Ambon (ANTARA News) - Raja (Kepala Desa) Liang, Abdul Razaq Opeir, yang pernah tersangkut kasus dugaan korupsi pengadaan bahan bangunan rumah (BBR) pada 2003 menuntut Kejaksaan Negeri Ambon mengembalikan barang bukti miliknya.
"Saya minta Kejaksaan Negeri Ambon segera mengembalikan barang bukti berupa 46 kloset jongkok dan mobil bernomor polisi N 2381 BE beserta surat-surat yang terdapat di dalamnya ke tempatnya semula," kata Abdul Razaq Opeir kepada ANTARA di Ambon, Senin.
Abdul Razaq Opier tersangkut kasus korupsi karena dugaan mengajukan data fiktif 26 kepala keluarga (KK) bukan pengungsi ke dalam daftar pengungsi penerima BBR Desa Liang pada 2003 yang merupakan proyek Dinas Kesejahteraan Sosial Provinsi Maluku.
Kasus itu pada tingkat pengadilan negeri dan pengadilan tinggi dimenangkan oleh pihak kejaksaan, namun pada tingkat kasasi dimenangkan terdakwa Abdul Razaq Opeir.
"Hasil Keputusan Mahkamah Agung RI No. 1202 K/Pid/2007, tanggal 28 November 2007 membatalkan putusan Pengadilan Tinggi Maluku No. 80/PID/2006/PT.MAL, tanggal 23 November 2006 yang memperbaiki putusan Pengadilan Negeri Ambon No. 215/Pid.B/2005/PN.AB, tanggal 2 Agustus 2006," katanya.

- **BARIS DATA**:
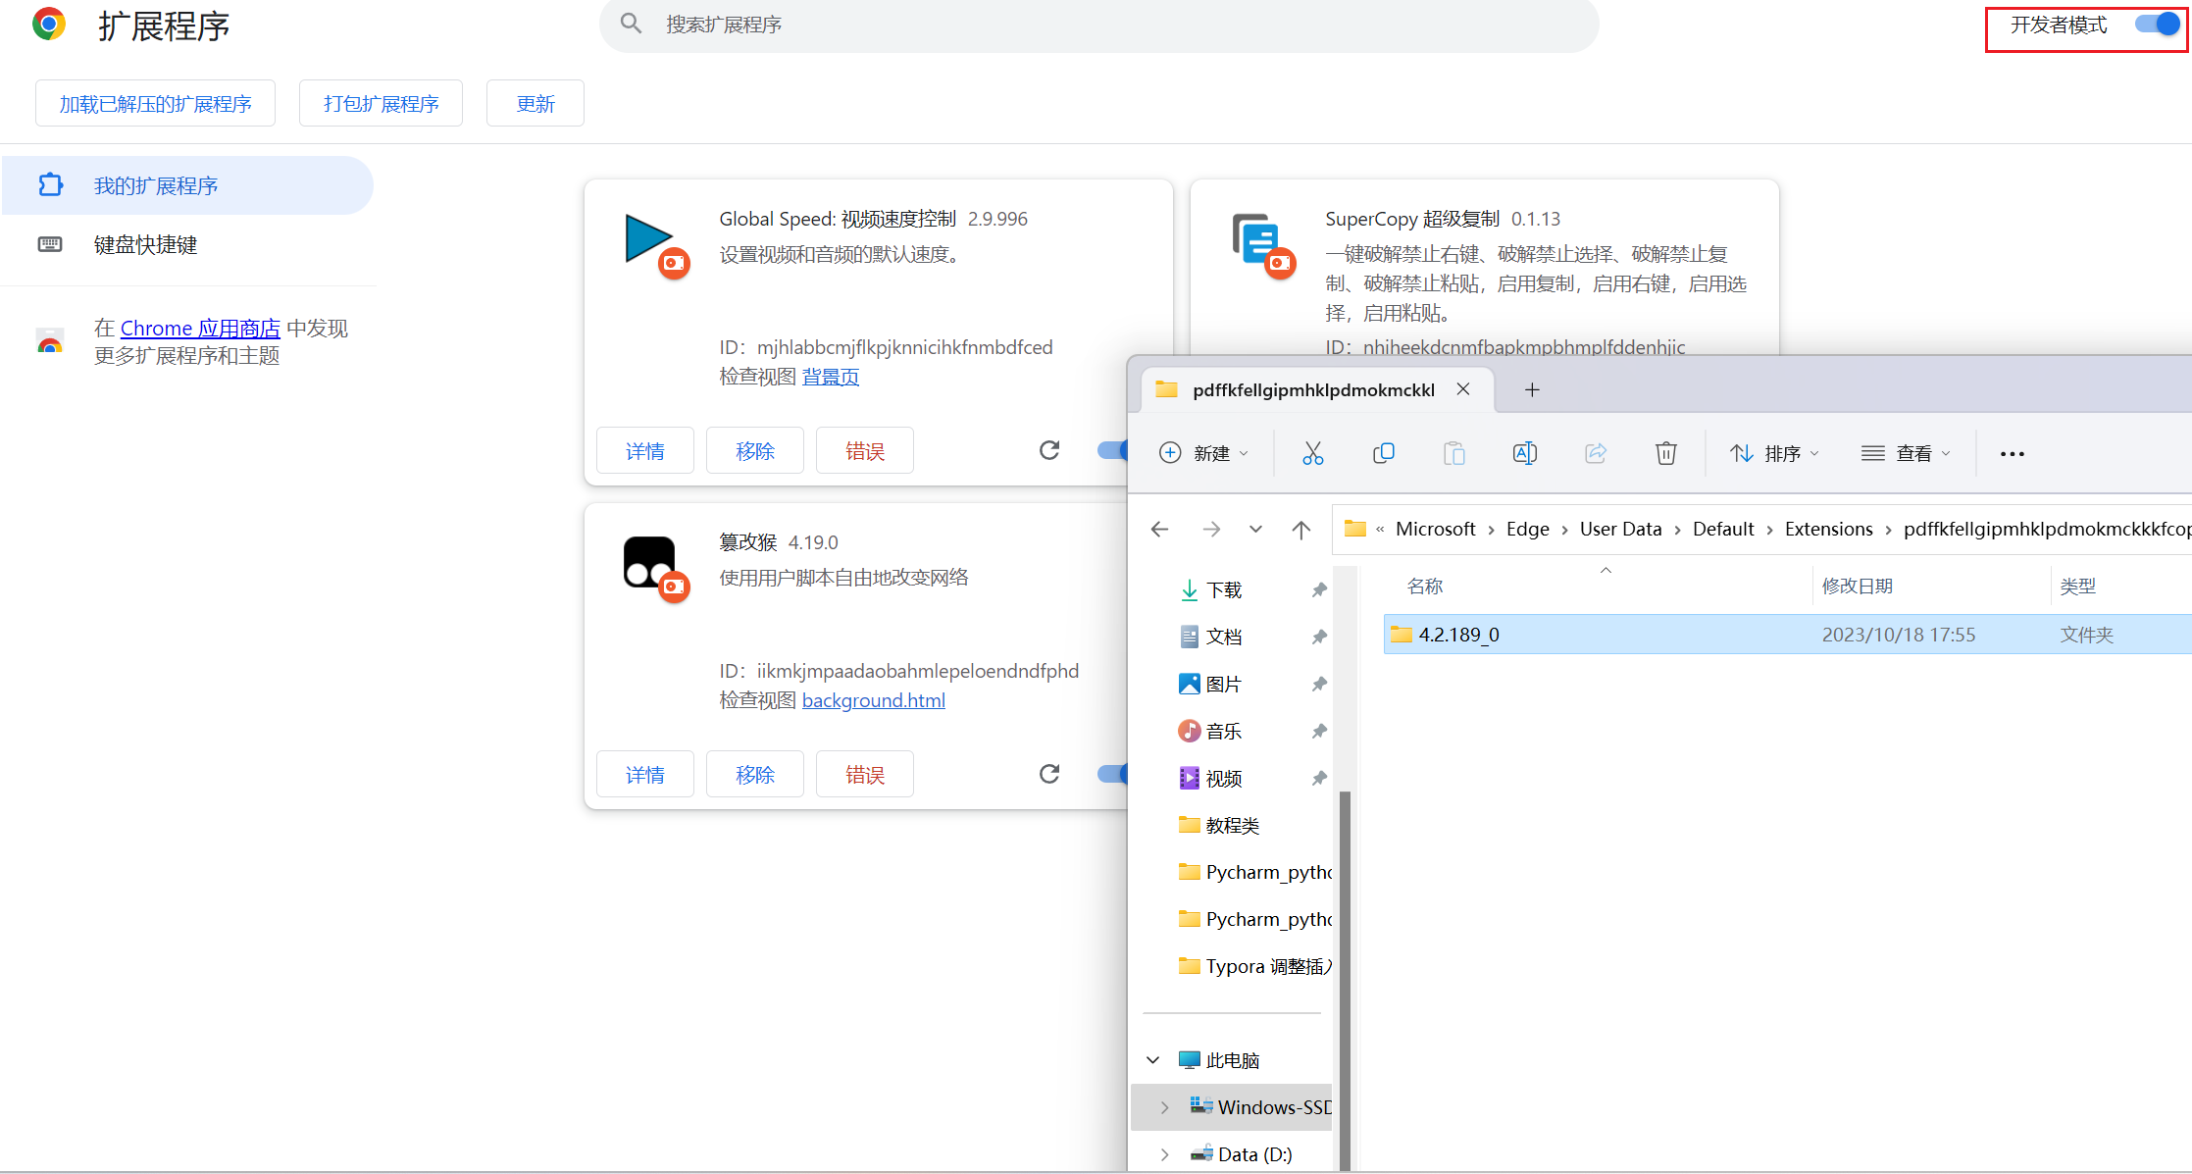
Task: Open the background.html inspect link
Action: pyautogui.click(x=873, y=700)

- **KETENTUAN TUGAS**:
1 > Tentukan apakah pernyataan (a), (b), dan (c) sesuai dengan teks sumber tentang tuntutan Raja Liang. Jawab ya atau tidak untuk tiap pernyataan dan kutip kata-kata penentunya dari teks: (a) pihak kejaksaan memenangkan perkara di tingkat kasasi; (b) barang bukti yang dituntut kembali mencakup 46 kloset jongkok; (c) data fiktif yang diajukan menyangkut 26 kepala keluarga.
2 > Menurut teks sumber tentang tuntutan Raja Liang, pengadaan BBR Desa Liang pada 2003 merupakan proyek instansi mana?
3 > Teruskan teks sumber tentang tuntutan Raja Liang, mulai setelah kalimat terakhirnya.

- **JAWABAN PER TUGAS**:
1 >
(a) Tidak: "namun pada tingkat kasasi dimenangkan terdakwa Abdul Razaq Opeir."
(b) Ya: "barang bukti berupa 46 kloset jongkok"
(c) Ya: "data fiktif 26 kepala keluarga (KK) bukan pengungsi"

2 > Dinas Kesejahteraan Sosial Provinsi Maluku.

3 >
Atas putusan MA tersebut, kata Opier, dirinya dilepaskan dari segala tuntutan serta memerintahkan barang bukti berupa 46 kloset jongkok, satu unit mobil Kijang kapsul EF1 1,8 warna kuning metalik bernomor polisi N 2381 BE beserta surat-surat yang terdapat di dalamnya plus uang tunai Rp200.000,00 dikembalikan ke tempatnya semula.
Pertimbangan para hakim Mahkamah Agung dalam perkara tersebut, antara lain Abdul Razaq Opier terbukti melakukan perbuatan yang didakwakan kepadanya, namun hal itu bukan merupakan kejahatan maupun pelanggaran hukum.
"Terdakwa melakukan perbuatan tersebut (memasukan 26 KK bukan pengungsi ke dalam daftar pengungsi penerima BBR, red.) tidak untuk kepentingan pribadi, tetapi atas dasar kebijakan sebagai kepala desa untuk menghindarkan kecemburuan masyarakat sebab penduduk setempat juga perlu dibantu," demikian bunyi putusan MA itu.
Mobil "Raib"
Menurut Abdul Razaq Opier, saat perkara tersebut masih dalam proses persidangan di tingkat PN Ambon dan PT Maluku, mobil Kijang kapsul EF1 1,8 warna kuning metalik miliknya masih terparkir di kantor Kejaksaan Tinggi Maluku.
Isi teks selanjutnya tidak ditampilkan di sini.